--- Begin Message ---
Subject: |
[PATCH] du: tune, and fix some -L bugs with dangling or cyclic symlinks |
Date: |
Thu, 08 Jul 2010 11:25:56 -0700 |
User-agent: |
Mozilla/5.0 (X11; U; Linux i686; en-US; rv:1.9.1.10) Gecko/20100527 Thunderbird/3.0.5 |
I noticed some performance problems in du in some weird cases: when
running commands like "du X X" it descended through X twice, even
though it output the information only once (and obviously needs to
descend only once). While looking into the matter I found some weird
code in du. For example:
if (ent->fts_info == FTS_D || skip)
return ok;
/* If the file is being excluded or if it has already been counted
via a hard link, then don't let it contribute to the sums. */
if (skip
|| (!opt_count_all
&& (hash_all || (! S_ISDIR (sb->st_mode) && 1 < sb->st_nlink))
&& ! hash_ins (sb->st_ino, sb->st_dev)))
...
Obviously the second use of "skip" is entirely redundant, since when
"skip" is true the first "if" always returns. And the "skip" isn't
done quite right, as errors can be reported even for skipped files.
And while fixing _this_, I discovered that "du -L" sometimes screws
up, in that it doesn't report dangling symlinks, or it mistakenly
counts the disk space for a symlink instead of for the pointed-to
file, or it omits a directory entirely. Most of these bugs with "du
-L" have been present for some time, but one (the omission) is
something I introduced with my previous patch.
Fixing all this required rethinking how du's process_file function
works. I can't easily untangle the bug fixes from the performance
improvements, so I'm taking the liberty of shipping out one patch for
both.
I must say that the code in fts.c is surely the worst in coreutils!
It's very hard to figure out under what cases FTS_DC can be returned
(is it always after FTS_D, or can it occur without a FTS_D, for
example), and similarly for FTS_DNR and FTS_ERR. Perhaps at some
point we can find a cheerful contributor who can clean up the stables
in the fts code; or at least document it. Anyway, I eventually gave
up, and wrote du.c so as to not assume properties of fts when I
couldn't be sure of them.
>From 3e68ecc62ea435459f99bd8feff883f88f9a3823 Mon Sep 17 00:00:00 2001
From: Paul Eggert <address@hidden>
Date: Thu, 8 Jul 2010 10:34:40 -0700
Subject: [PATCH] du: tune, and fix some -L bugs with dangling or cyclic symlinks
* src/du.c (process_file): Avoid recalculation of hashes
and of file-exclusion for directories.

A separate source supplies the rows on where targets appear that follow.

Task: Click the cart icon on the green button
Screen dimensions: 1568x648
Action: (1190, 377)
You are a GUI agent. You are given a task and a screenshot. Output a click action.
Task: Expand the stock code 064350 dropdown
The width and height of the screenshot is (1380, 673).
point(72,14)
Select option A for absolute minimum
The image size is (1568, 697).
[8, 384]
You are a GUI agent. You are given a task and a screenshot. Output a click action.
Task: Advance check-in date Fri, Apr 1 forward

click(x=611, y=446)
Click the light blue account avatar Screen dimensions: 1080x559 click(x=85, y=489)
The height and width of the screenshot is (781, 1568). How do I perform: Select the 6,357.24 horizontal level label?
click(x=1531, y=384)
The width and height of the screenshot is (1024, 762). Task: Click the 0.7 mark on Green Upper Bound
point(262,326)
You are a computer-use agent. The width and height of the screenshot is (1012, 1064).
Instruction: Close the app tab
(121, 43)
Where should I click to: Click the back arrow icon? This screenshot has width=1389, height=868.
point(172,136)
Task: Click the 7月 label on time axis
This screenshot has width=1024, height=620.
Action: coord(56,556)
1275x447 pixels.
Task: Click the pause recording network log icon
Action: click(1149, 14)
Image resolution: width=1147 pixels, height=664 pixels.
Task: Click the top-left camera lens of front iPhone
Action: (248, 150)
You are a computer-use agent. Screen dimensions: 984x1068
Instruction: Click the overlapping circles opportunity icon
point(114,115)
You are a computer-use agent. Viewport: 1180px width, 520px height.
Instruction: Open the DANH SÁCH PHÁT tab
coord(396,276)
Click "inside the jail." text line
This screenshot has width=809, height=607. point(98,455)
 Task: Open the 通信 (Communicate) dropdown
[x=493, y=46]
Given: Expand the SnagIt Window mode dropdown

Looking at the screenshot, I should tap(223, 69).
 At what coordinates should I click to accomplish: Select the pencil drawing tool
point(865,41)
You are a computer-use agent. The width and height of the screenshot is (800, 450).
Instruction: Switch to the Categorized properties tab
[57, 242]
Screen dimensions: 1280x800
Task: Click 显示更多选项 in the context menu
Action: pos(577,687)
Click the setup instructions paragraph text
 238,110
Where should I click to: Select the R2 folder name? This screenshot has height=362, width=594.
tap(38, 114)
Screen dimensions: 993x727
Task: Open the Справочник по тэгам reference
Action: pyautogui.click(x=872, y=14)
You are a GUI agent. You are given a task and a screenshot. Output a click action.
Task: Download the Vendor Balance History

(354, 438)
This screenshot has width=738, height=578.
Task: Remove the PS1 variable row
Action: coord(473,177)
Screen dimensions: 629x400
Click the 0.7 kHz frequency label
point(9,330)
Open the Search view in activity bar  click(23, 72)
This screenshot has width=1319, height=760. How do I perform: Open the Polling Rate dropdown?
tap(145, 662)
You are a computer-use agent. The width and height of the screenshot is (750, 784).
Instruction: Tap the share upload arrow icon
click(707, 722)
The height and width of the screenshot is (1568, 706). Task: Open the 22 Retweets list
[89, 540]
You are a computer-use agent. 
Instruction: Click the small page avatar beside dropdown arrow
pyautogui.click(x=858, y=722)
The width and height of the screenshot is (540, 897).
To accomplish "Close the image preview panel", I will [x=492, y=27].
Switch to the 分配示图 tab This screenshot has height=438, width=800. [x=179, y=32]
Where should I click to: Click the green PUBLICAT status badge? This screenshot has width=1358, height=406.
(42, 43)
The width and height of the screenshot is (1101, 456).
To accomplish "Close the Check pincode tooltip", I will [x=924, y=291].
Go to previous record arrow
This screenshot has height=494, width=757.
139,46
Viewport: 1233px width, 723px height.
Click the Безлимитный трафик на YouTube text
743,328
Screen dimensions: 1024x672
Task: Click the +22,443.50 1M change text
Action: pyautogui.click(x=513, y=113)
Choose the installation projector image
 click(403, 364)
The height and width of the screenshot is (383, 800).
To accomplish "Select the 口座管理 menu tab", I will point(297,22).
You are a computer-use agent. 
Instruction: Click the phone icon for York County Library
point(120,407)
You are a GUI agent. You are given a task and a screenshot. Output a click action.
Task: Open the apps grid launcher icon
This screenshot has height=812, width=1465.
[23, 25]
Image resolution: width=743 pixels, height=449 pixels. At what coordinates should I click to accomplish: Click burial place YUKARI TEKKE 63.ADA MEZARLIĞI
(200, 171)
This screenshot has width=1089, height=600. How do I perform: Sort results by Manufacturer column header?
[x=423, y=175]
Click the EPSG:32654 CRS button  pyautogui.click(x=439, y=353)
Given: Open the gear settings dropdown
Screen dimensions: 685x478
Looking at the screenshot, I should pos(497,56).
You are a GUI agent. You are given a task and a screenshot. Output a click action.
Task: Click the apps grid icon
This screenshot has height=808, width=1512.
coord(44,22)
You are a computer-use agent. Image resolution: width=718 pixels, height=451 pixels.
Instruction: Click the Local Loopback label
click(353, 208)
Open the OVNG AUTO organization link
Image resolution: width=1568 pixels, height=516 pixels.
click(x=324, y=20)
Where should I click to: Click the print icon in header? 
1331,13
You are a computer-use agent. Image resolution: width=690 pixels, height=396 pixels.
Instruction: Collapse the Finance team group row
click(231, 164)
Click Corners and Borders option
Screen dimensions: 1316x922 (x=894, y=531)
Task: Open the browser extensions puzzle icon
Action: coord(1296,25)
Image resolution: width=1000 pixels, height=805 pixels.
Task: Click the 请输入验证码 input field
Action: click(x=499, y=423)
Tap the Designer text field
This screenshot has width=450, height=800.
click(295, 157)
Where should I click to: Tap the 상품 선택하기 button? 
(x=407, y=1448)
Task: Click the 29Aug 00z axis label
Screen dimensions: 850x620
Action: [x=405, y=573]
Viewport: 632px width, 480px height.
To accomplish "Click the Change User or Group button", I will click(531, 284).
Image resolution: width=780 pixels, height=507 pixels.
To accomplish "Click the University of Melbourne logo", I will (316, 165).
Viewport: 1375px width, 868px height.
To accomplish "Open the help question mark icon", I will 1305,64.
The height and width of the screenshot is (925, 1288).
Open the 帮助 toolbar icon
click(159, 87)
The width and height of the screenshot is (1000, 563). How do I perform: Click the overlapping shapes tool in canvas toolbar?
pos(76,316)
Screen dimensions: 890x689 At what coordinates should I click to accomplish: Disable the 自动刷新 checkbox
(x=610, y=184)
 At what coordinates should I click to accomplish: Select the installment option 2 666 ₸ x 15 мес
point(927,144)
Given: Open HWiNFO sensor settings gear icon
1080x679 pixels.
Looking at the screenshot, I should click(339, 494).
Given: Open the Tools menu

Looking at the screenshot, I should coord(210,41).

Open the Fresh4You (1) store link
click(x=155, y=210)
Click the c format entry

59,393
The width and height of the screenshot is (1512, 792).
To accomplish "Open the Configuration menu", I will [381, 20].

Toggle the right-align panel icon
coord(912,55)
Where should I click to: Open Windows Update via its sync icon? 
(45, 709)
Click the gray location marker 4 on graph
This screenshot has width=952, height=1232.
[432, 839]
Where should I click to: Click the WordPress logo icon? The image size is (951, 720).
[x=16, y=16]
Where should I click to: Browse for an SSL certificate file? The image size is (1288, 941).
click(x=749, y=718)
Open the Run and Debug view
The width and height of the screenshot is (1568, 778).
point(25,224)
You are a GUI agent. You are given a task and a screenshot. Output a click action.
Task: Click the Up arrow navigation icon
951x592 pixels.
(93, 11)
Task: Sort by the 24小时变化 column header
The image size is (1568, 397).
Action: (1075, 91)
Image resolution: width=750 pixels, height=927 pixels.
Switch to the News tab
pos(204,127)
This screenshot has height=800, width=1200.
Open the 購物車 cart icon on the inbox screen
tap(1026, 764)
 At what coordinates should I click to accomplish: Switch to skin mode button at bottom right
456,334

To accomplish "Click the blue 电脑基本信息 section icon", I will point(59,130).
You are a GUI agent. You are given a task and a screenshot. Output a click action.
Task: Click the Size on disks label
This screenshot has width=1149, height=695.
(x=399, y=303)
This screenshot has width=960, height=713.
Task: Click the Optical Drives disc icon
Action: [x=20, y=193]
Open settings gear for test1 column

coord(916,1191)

Do not descend into
the same directory more than once, unless -l is given; this is faster.
Calculate stat buffer lazily, since it
need not be computed at all for excluded files.
Count space if FTS_ERR, since stat buffer is always valid then.
No need for 'print' local variable.
(main): Use FTS_NOSTAT. Use FTS_TIGHT_CYCLE_CHECK only when not
hashing everything, since process_file finds cycles on its own
when hashing everything.
* tests/du/deref: Add test cases for -L bugs.
---
src/du.c | 144 +++++++++++++++++++++++++++++---------------------------
tests/du/deref | 16 ++++++
2 files changed, 91 insertions(+), 69 deletions(-)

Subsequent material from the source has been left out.